▶ EXERCISE: In the report on Russia's military buildup in Syria, in which city did Russia, Iran, Iraq and Syria establish their joint coordination forward command and war room?

▶ READING PASSAGE:
§
DEBKAfile’s military sources report that Russian preparations for military action in Syria are clearly not limited to that country. They are being run by a joint coordination forward command and war room established a few days ago by Russia, Iran, Iraq and Syria in Baghdad. It is designed as the counterpart of the US Central Command-Forward-Jordan war room established north of Amman for joint US-Saudi-Qatari-Israeli-Jordanian and UAE operations in support of Syrian rebel operations against the Assad regime.
Two rival power war rooms are therefore poised at opposite ends of the Syrian arena – one representing a US-led alliance for operations against Assad, and the other a Russian-led group which is revving up to fight on his behalf.
Conspicuous in the swiftly evolving Syrian situation is the detailed advance planning which went into the Russian military buildup and partnerships, and the slow perception of what was going on, on the part of the United States and Israel.
Tuesday, US Defense Secretary Ashton Carter instructed his staff to establish a communication channel with the Kremlin to ensure the safety of US and Russian military operations and “avoid conflict in the air” between the two militaries. The Russian defense ministry shot back with a provocative stipulation that coordination with the US must go through Baghdad, an attempt to force Washington to accept that the two war rooms would henceforth communicate on equal terms.
Israel’s Defense Minister Moshe Ya’alon denied Tuesday night that Israel was coordinating its operations with the Russian army, stressing that Israel reserves the IDF’s right to freedom of action over Syria and would continue to prevent arms supplies reaching terrorist organizations such as Hizballah.
Meanwhile, six advanced Russian SU-34 strike fighter jets landed at Latakia’s Al-Assad international airport, after flying to their destination through Iraqi airspace.
The Russian military buildup is assuming far greater proportions than either imagined, far outpacing US or Israeli efforts at coordination.
§
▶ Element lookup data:
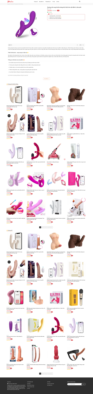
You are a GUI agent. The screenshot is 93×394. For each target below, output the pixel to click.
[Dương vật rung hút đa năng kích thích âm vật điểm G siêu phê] (26, 24)
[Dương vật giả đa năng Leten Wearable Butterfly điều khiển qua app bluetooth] (56, 179)
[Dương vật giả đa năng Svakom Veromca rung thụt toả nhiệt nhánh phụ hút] (56, 207)
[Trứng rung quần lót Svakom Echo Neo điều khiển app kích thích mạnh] (36, 325)
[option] (26, 24)
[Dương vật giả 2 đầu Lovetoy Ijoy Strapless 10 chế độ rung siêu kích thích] (16, 123)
§
▶ TASK RESPONSE: Baghdad.